The Colour Wheel hashtag is a great way to create an enduring connection with people around an evolving piece of work based on an emotive subject.

I created this one segment at a time and posted one a day. Each new piece brought an ever increasing amount of replies with suggestions for the next colour, which kept a nice dialogue going over and back with people who follow my work. The public development of the piece helped hook people along for what felt like a little journey, creating a need to see the final piece when it was revealed.

I think the template has a lot of potential for building engagement over an 8 image run. It can be based around a brand, a club, one player in different kits, the potential is quite large. New segments can also be drip fed to create momentum.

 

 
 
 

Taking Twitter as an example, I posted the first segment, Orange, then when I wanted to post the next, I quote tweeted this original post and placed the updated wheel with the next segment, Yellow. For each new segment I would do this, so the whole project is self-contained in a quote tweet thread, making engagement very easy for users. The colour wheel challenge hashtag was included in each post.

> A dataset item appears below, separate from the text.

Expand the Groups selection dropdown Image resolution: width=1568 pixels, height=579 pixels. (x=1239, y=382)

Supplementary work was posted in a reply to the current colour wheel update. Under this I would post the 30 second time lapse video of the artwork creation.

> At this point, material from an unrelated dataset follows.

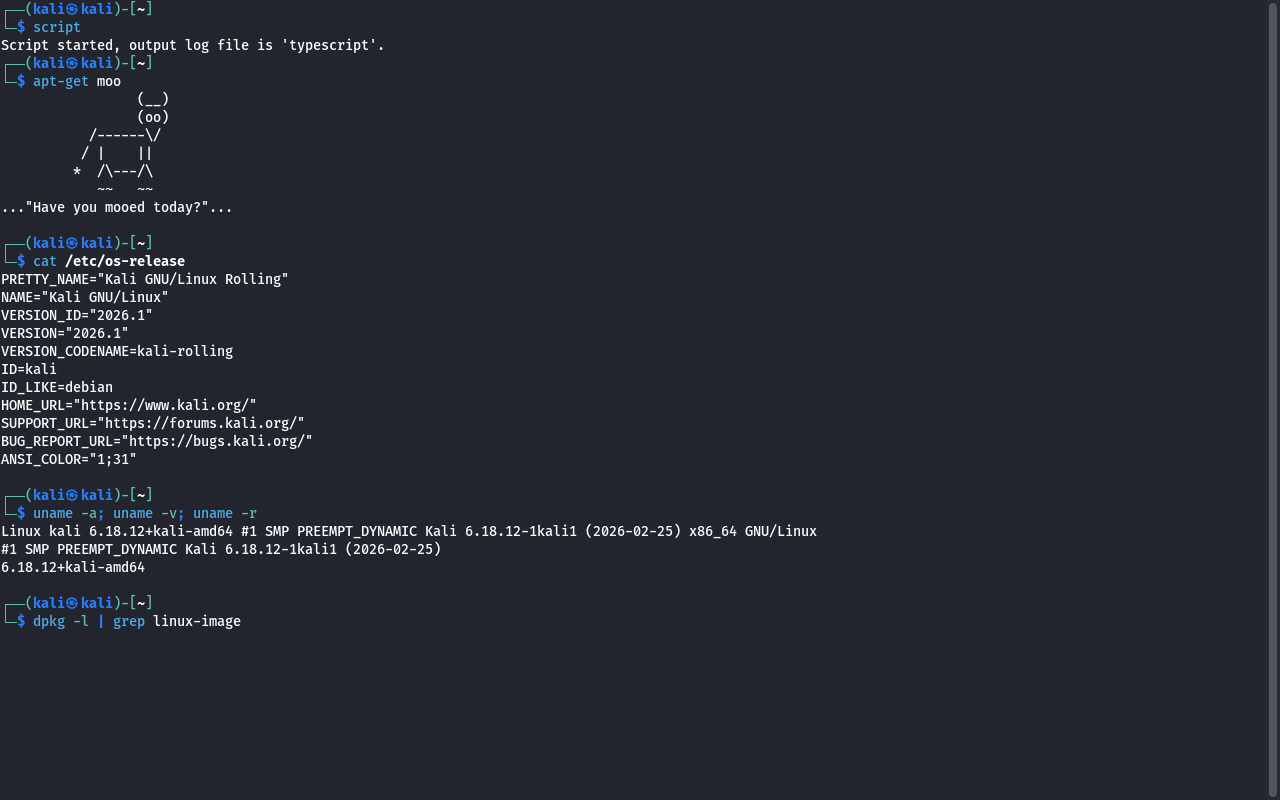1280x800 pixels.
Task: Click the 'x86_64 GNU/Linux' text in uname output
Action: coord(752,531)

In a separate thread, I would post each individual segment artwork with a colour related pun and the overall challenge hashtag. These images were a neat encapsulation of each piece without the full colour dynamic. Further work could be posted when I revealed the full un-chopped art before it is placed within it’s segment.

If we take all posts that the project generated; the quote tweet full colour wheel images, the individual segment art, the unchopped artwork and the time lapse videos, on Twitter, the project totalled 297 retweets, 3400 likes and 58 bookmarks. Each pieces garnered a large number of suggestion replies. I’ve stopped counting the engagement a few hours after the final images were posted but it’s still steadily rising. I had a similar engagement spike on Instagram.

The time lapse videos plus the final artwork allow for easy creation of video content around the project which can be used for Tiktok, Reels and Youtube shorts.

I measured follower counts too. Over the three days the project took to make, my account was followed by over 270 new people. This type of ongoing, public development of a piece is a nice, easy going way of engaging people around something fun. I’ll be exploring more possibilities in future.